Basiaga Matthew L, Weiss Pamela F, Behrens Edward M
From the Division of Rheumatology, Children's Hospital of Philadelphia, University of Pennsylvania Perelman School of Medicine, Philadelphia, PA.
J Clin Rheumatol. 2015 Dec;21(8):444-7. doi: 10.1097/RHU.0000000000000327.
We report a 6-year-old man with chronic severe recalcitrant bilateral anterior uveitis and a remote history of hemophagocytic lymphocytic histiocytosis secondary to Epstein-Barr virus infection.
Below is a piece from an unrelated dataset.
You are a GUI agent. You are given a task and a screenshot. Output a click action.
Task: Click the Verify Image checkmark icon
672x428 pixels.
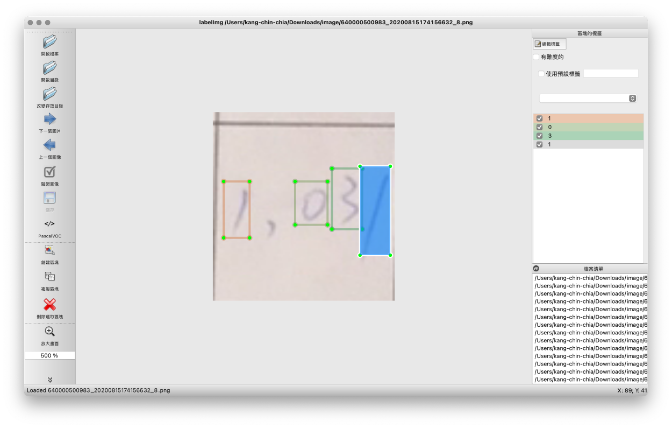click(x=49, y=172)
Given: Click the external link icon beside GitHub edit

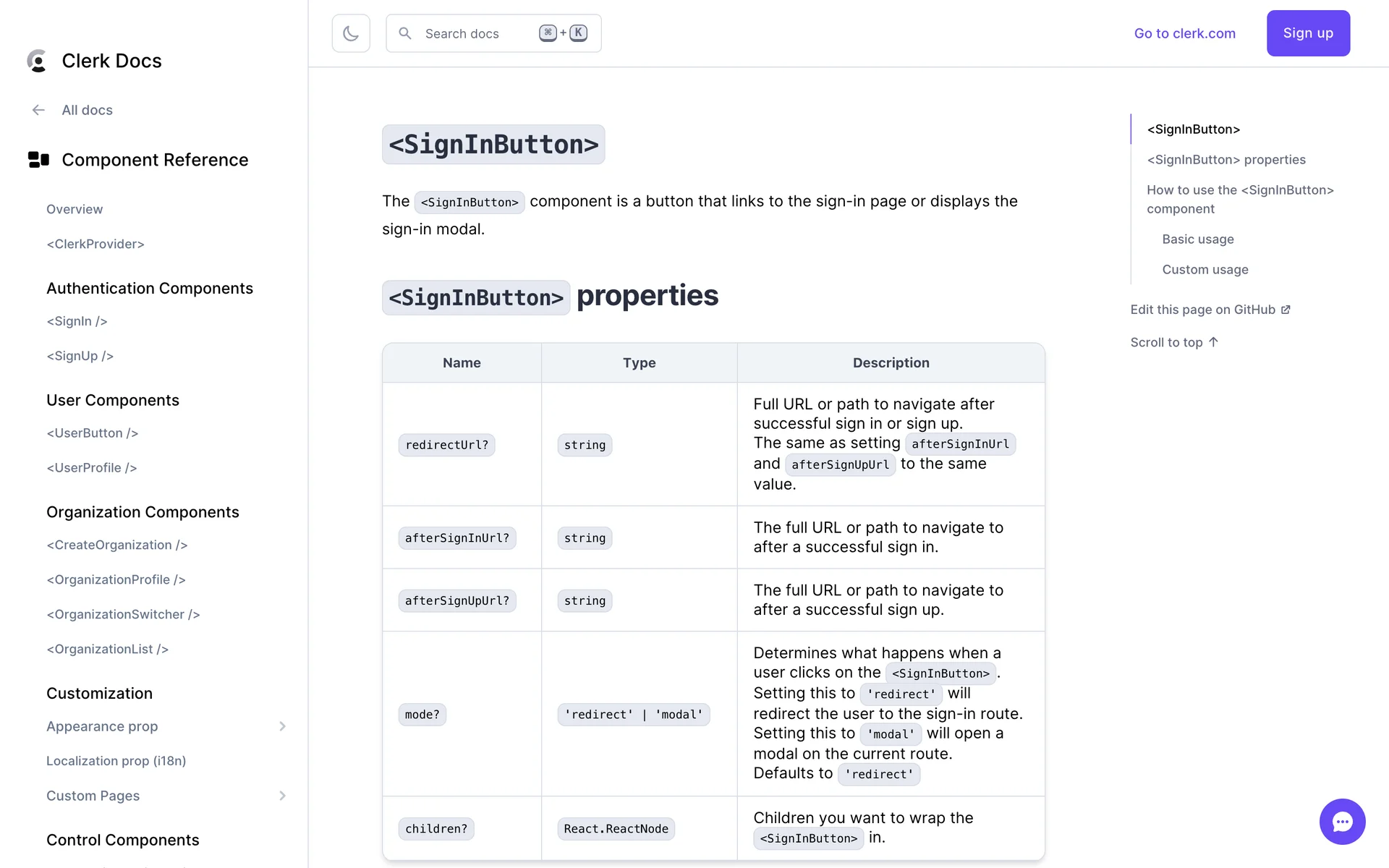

The patient was treated for idiopathic uveitis after an initial extensive evaluation failed to reveal a specific diagnosis. The patient failed to achieve sustained inactive disease with multiple monotherapies including topical glucocorticoid, methotrexate, infliximab, mycophenolate mofeti, and cyclosporine. Disease control was finally attained with a combination of cyclosporine and adalimumab. After more recent testing, he was found to have a novel deletion on the BIRC4 (baclovirus inhibitor of apoptosis repeat containing protein 4) gene, the causative gene for X-linked lymphoproliferative syndrome type 2. We conclude that male patients with chronic idiopathic uveitis should be questioned about a history of hemophagocytic lymphocytic histiocytosis during their workup and screened for BIRC4 mutation if appropriate.
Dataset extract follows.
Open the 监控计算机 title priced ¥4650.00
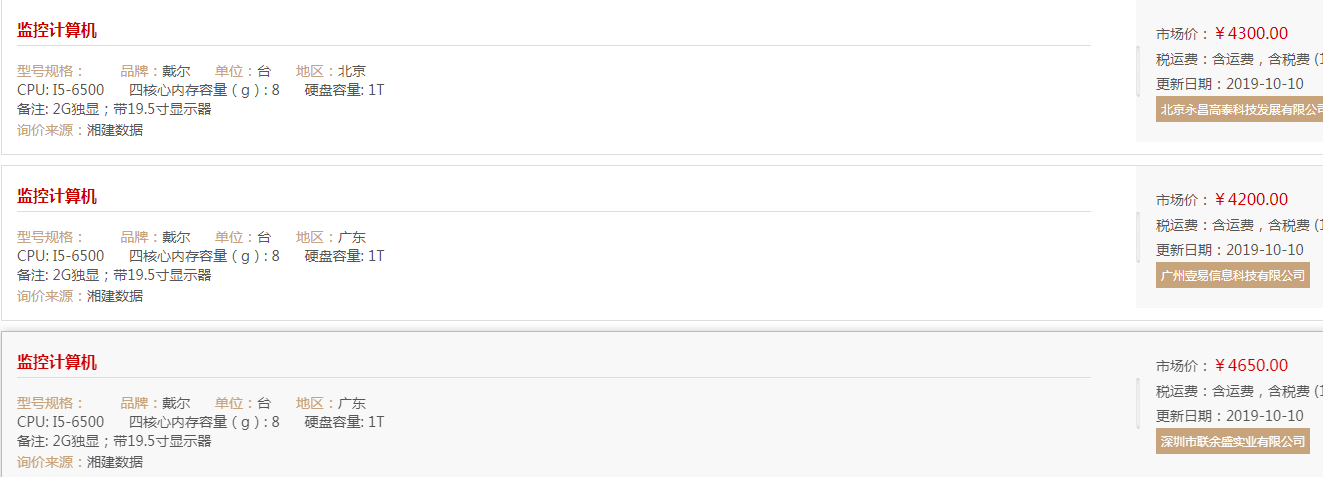Screen dimensions: 1323x477 (x=57, y=362)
我们报告了一名6岁男性,患有慢性重度顽固性双侧前葡萄膜炎,既往有因爱泼斯坦-巴尔病毒感染继发噬血细胞性淋巴细胞组织细胞增生症的病史。在最初的全面评估未能得出明确诊断后,该患者被诊断为特发性葡萄膜炎并接受治疗。患者采用包括局部糖皮质激素、甲氨蝶呤、英夫利昔单抗、霉酚酸酯和环孢素在内的多种单一疗法均未能实现疾病持续缓解。最终,环孢素和阿达木单抗联合使用实现了疾病控制。在最近的检测中,发现他的BIRC4(含杆状病毒凋亡重复抑制蛋白4)基因存在一种新的缺失,该基因是2型X连锁淋巴增殖性综合征的致病基因。我们得出结论,患有慢性特发性葡萄膜炎的男性患者在检查过程中应询问其噬血细胞性淋巴细胞组织细胞增生症病史,并在适当情况下筛查BIRC4突变。